So schon BAG, 18.11.2008 – 9 AZR 643/07, wonach eine Zusicherung nicht eine bewilligte Gleichstellung ersetzt: Dennoch hat diese Bundesagentur erst 2017 ihre unsägliche Zusicherungspraxis gegen den Willen behinderter Arbeitsloser endlich eingestellt. Profitiert davon hat nur diese BA: Denn diese „Zusicherungen“ erscheinen im Gegensatz zu „Bewilligungen“ nicht in ihrer Arbeitslosenstatistik sbM. So wurde dann diese Statistik jahrelang aufgehübscht bzw. amtl. „verzerrt“. So auch LAG Hamm, 09.06.2016, 15 Sa 131/16, zur Nichterweislichkeit. Vgl. auch BSG, 06.01.2009, B 11a AL 47/07 R, entgegen Vorinstanzen zur rechtswidrigen Praxis der Bundesagentur für Arbeit: Die schräge und pauschale Ansicht des LSG Hessen, 11.07.2007, L 7 AL 61/06, und LSG Hamburg, 07.09.2011 - L 2 AL 5/09, wonach eine Zusicherung für den Behinderten „eine wesentlich bessere Möglichkeit“ biete, ist einfach nur grober Ermessensfehlgebrauch, Unterstellung sowie Desinformation, da offen­sichtl. nicht gleichwertig mit Bewilligung z.B. im Bewerbungsverfahren allgemein sowie speziell im öffentlichen Dienst für Vorstellung gemäß § 165 Satz 3 SGB IX, weil nicht erfasst.

Gruß,
Cebulon

Art der Angabe der Behinderung bei Bewerbung

Cebulon, Thursday, 04.01.2024, 15:05 (vor 278 Tagen) @ Sprotte81

und man anklicken kann "Behinderung ja / nein / keine Angabe.

Hallo Sprotte,

m.E. dilettantisch, da es um Schwerbehinderung und Gleichstellung geht etwa bei dem § 165 SGB IX und nicht um bloße „Behinderung“ im SGB IX Teil 3. Im Übrigen halte ich eine solche Online-Befragung per Bewerbertool nach tätigkeitsneutraler Behinderung für offensichtlich illegal und für diskriminierend. Da ist es wohl nur noch eine Frage der Zeit, bis Bewerber:innen Entschädigung einklagen beim Arbeitsgericht wegen absolut diskriminierender Befragung.

Eine Pflicht zur Offenbarung einer Schwerbehinderung schon bei einer Bewerbung besteht grundsätzlich nicht, ebenso wenig wie ein grds. Fragerecht des Arbeitgebers (BAG, 18.09.2014, 8 AZR 759/13)

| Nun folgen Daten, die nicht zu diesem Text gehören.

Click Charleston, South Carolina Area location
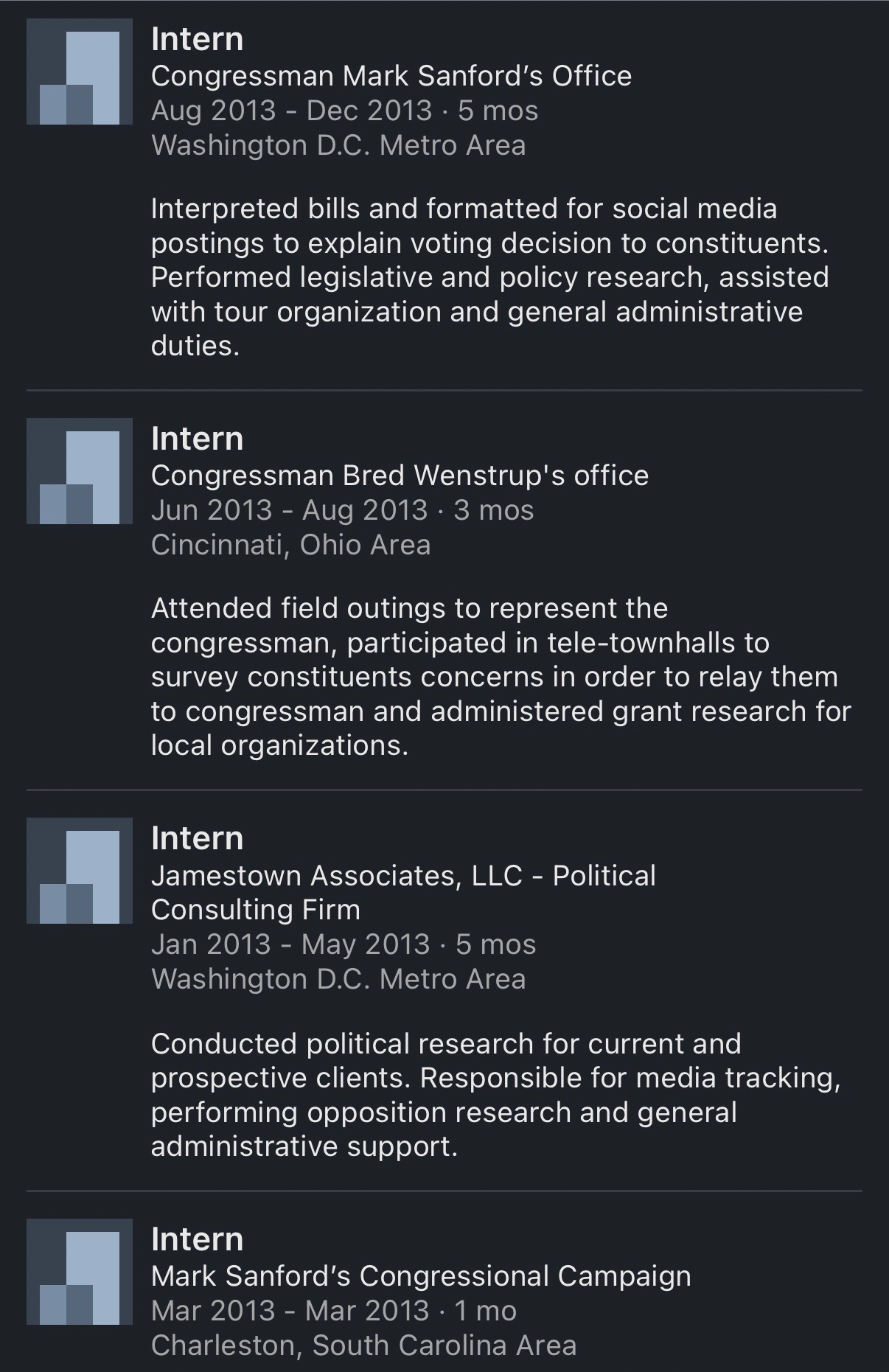889x1372 pixels. click(x=363, y=1345)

Ebenso schon BAG, 13.10.2011, 8 AZR 608/10, wonach gerade die Nachfrage nach einer tä­tig­keits­neu­tra­len Schwerbehinderung ein Indiz für eine un­mit­tel­ba­re oder mittelbare Ver­fah­rens­dis­krimi­nie­rung sein kann.

Gruß,
Cebulon

Art der Angabe der Behinderung bei Bewerbung

Sprotte81, Friday, 05.01.2024, 08:46 (vor 277 Tagen) @ Cebulon

Guten Morgen,

herzlichen Dank für eure Antworten. Stimmt, ich habe mich tatsächlich noch nie bei einem öffentlichen AG beworben, wo im Bewerbungstool aktiv nach einer Behinderung gefragt wird. Denke das soll den Personalern die Sache vereinfachen, da wir sehr viele Bewerbungen / offene Verfahren haben.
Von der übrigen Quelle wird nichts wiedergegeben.